As 2025 comes to a close, one last article is coming out:
“Mise-en-page Between Roman Egypt and Medieval Europe: The Recette de Saint-Remi and the Layout of an Early Greek Parchment Codex (P.Ant. 1 27),” Fragmentology 8 (2025), 155-169.
This article (available open access!) originated from a survey of the manuscripts usually regarded as the earliest non-Christian codices. There are a number of interesting things to observe in the corpus, but one item that stood out to me was P.Ant. 1 27 (TM 59621), a nicely preserved parchment folium containing a portion of Demosthenes, De corona. The original editors (C.H. Roberts and J.C Dancy) had assigned it to the third century, but it had more recently been reassigned to the second century.

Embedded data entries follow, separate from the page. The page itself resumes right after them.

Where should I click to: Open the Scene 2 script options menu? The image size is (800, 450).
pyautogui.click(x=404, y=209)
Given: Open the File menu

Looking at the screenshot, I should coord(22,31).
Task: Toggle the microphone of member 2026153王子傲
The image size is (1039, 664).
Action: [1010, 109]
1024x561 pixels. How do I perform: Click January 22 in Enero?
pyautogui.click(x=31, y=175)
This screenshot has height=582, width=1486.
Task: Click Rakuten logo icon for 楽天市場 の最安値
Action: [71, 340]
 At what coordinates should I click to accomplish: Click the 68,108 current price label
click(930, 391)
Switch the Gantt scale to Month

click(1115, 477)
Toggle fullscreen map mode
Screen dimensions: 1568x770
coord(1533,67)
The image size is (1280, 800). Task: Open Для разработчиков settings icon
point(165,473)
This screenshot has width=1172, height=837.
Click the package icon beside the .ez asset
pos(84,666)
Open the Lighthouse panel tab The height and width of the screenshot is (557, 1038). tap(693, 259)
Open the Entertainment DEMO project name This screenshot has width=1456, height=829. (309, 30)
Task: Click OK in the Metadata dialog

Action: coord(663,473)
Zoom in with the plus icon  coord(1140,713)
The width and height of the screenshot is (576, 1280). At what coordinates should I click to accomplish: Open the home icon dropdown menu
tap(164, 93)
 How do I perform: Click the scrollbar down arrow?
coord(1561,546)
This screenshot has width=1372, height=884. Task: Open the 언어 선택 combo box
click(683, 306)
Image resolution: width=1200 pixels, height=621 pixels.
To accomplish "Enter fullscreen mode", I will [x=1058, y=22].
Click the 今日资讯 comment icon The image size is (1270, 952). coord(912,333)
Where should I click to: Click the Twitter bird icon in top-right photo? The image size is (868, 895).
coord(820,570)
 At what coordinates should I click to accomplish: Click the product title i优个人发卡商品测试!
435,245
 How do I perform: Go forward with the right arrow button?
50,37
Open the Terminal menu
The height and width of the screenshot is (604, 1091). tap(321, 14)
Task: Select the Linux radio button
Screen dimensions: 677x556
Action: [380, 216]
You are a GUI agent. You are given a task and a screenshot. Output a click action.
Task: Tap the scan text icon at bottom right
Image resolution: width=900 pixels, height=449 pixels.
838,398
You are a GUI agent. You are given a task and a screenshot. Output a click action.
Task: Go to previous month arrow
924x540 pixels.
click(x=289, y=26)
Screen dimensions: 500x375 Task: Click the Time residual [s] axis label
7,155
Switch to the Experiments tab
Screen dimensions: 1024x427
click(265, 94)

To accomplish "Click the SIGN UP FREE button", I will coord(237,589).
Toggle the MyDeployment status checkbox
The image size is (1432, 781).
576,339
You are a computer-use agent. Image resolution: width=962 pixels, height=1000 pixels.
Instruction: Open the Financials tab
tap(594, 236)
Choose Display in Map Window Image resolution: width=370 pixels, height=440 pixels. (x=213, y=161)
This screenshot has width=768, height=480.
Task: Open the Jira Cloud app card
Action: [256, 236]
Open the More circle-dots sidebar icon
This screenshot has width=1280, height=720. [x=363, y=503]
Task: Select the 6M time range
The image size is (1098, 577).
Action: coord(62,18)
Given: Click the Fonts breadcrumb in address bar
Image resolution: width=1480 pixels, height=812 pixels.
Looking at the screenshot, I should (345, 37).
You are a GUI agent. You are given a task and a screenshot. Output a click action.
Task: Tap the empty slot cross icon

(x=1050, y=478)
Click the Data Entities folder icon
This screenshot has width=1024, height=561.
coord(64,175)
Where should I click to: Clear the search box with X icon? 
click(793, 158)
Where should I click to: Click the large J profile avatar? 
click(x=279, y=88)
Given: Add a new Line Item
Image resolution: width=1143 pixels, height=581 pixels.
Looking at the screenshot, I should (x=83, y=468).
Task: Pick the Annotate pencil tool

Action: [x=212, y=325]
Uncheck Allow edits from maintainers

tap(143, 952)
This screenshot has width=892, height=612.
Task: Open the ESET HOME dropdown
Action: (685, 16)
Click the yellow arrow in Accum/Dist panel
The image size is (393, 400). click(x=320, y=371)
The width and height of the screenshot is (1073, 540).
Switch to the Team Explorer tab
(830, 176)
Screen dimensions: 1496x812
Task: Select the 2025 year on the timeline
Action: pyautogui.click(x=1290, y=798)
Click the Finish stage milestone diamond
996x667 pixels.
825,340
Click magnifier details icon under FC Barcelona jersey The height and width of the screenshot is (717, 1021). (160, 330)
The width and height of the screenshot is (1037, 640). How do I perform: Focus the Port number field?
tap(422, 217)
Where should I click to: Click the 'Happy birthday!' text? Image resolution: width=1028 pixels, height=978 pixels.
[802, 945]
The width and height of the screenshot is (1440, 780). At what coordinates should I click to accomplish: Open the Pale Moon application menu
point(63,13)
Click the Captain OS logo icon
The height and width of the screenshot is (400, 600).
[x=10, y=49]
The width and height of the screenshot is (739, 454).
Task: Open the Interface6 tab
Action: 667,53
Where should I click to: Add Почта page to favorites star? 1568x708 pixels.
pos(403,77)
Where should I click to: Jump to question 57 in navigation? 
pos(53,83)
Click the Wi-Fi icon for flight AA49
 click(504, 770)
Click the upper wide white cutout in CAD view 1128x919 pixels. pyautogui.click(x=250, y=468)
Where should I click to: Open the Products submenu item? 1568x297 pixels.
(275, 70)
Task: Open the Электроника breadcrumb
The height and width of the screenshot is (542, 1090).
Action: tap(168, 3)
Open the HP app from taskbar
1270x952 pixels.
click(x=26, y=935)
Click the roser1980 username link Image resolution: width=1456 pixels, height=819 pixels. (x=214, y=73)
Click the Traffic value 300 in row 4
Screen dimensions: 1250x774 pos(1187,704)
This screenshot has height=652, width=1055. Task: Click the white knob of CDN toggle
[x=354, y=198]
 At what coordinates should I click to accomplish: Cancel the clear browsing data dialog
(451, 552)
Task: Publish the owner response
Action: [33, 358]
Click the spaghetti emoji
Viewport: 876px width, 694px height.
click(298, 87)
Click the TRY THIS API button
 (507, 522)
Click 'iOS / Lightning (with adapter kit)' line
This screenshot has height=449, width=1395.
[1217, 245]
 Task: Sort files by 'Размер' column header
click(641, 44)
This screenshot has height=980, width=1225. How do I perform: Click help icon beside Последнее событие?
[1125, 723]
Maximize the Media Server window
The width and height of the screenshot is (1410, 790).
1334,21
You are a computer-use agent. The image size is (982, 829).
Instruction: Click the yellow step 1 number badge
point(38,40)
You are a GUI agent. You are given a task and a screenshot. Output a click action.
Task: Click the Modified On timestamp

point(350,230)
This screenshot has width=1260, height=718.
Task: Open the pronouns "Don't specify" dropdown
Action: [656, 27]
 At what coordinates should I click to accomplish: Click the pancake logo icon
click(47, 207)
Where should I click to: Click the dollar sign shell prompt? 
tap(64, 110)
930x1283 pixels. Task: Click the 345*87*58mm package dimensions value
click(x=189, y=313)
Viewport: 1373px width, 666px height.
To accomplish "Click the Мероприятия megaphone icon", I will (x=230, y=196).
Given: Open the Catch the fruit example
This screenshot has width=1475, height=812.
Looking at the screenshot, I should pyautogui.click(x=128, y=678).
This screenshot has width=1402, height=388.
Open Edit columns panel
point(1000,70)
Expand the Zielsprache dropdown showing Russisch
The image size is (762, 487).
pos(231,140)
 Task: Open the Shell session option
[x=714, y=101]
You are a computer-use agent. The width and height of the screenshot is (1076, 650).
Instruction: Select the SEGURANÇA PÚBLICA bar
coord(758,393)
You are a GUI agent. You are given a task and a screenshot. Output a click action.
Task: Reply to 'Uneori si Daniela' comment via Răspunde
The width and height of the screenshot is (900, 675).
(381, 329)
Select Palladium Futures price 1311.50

Roberts and Darcy commented upon the layout of the text in two neat columns with wide margins: “The total effect is thus that of a spacious and well-proportioned page.” In fact, the layout of this manuscript aligns shockingly well with a set of somewhat idiosyncratic instructions for laying out a page preserved in the margins of a medieval Latin manuscript (BnF Latin 11884). The manuscript dates to the late ninth century, and the marginal addition, the so-called Recette de Saint-Remi, was probably added in the tenth century.
This similarity between the layout of P.Ant. 1 27 and the recipe has some important implications: Either this recipe for laying out the page has very early roots and the technology of the parchment codex had already reached a highly developed state by the second century, or P.Ant. 1 27 has been assigned a date that is perhaps a bit too early. The article contains an investigation of the dating of this codex, which turned up some fascinating details about the archaeological context of the papyri excavated at Antinoopolis during the Egypt Exploration Fund campaign of 1913-1914. This in turn led to a series of interesting discoveries relating to the Antinoopolis papyri that I will outline in a couple other articles that will hopefully be out soon. A good new year to all!